Whichever the case, I shy away from persons like that now. It's good, sometimes, like when that fresh faced young lady approached me after my thesis reading with something glowing behind her countenance and I lied to her in a very patient way as I explained that I didn't believe a word of what I had just spent no few minutes vehemently spouting. The glow died and I never saw her again, but it was for the best, believe me.

Because they can't help but end up disappointed. The person they see, the composite they build inside that place your words or art touched in them out of their own hopes and the little bit of the real you that might filter through...that person will let them down, because that person doesn't exist, can't exist.

For once my own cynicism and self-loathing actually make logical sense.
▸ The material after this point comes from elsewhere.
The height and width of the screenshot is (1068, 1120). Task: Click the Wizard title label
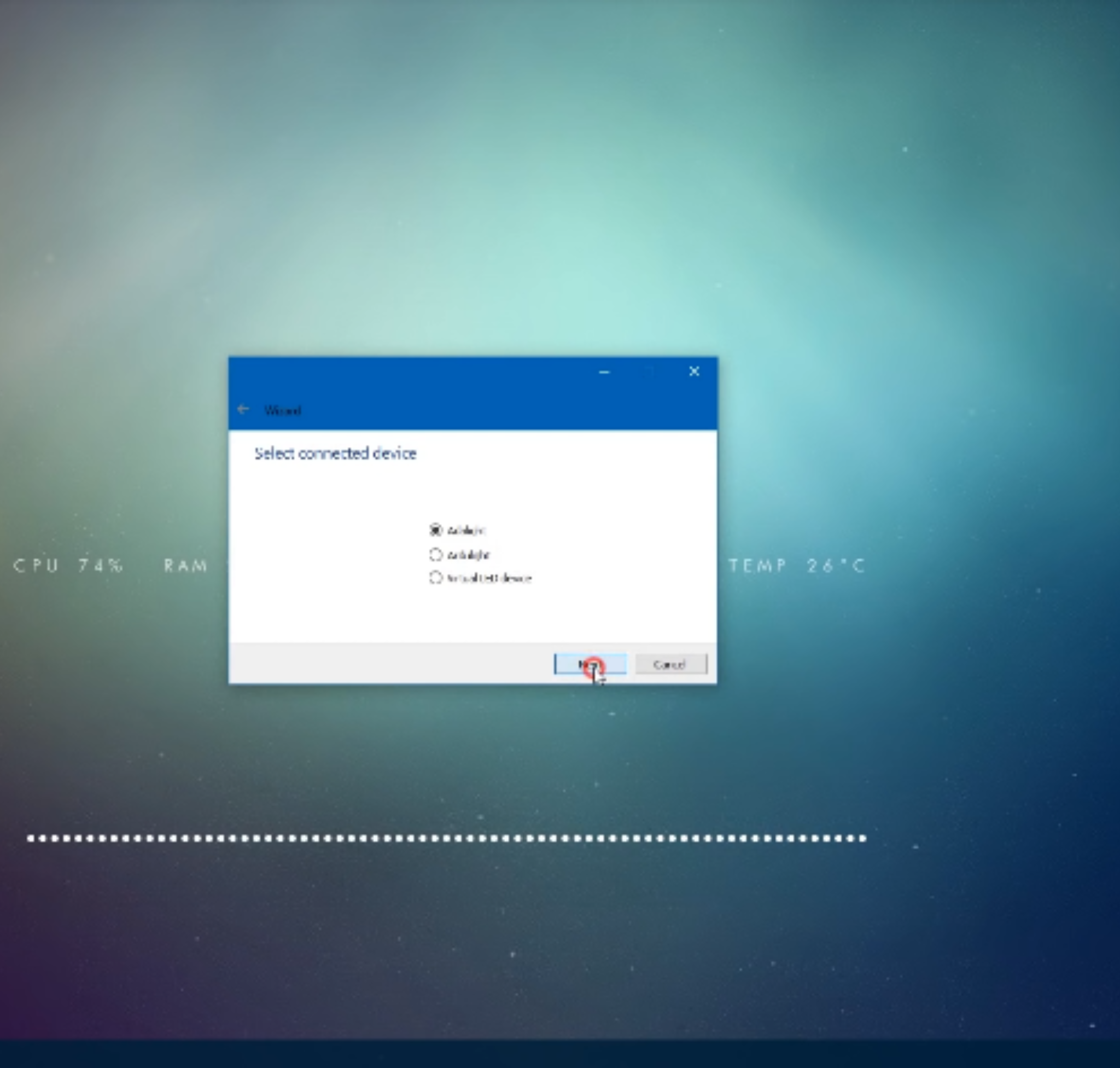pos(283,410)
In a way this has backfired on me, because I cannot feel that way about anyone anymore either. I used too, believe me. There were a few people that could do no fucking wrong in my book, were flat-out, hands-down, hair-on-fire amazing...and they still are, but they will forever be flawed in my eyes for the simple reason that they are flawed. Too, I tend to distrust the display of such in people even when it isn't directed at me. I find it more than a little ignorant, and it lessens my opinion of people.

I apologize for my tone...I've been reading too much Murakami.

-t

Currently Aurally Inducing: Basement Jaxx, Bingo Bango
Selection of the Lyrical Vocabulary: "B-b-b-b-b-bingo bango!"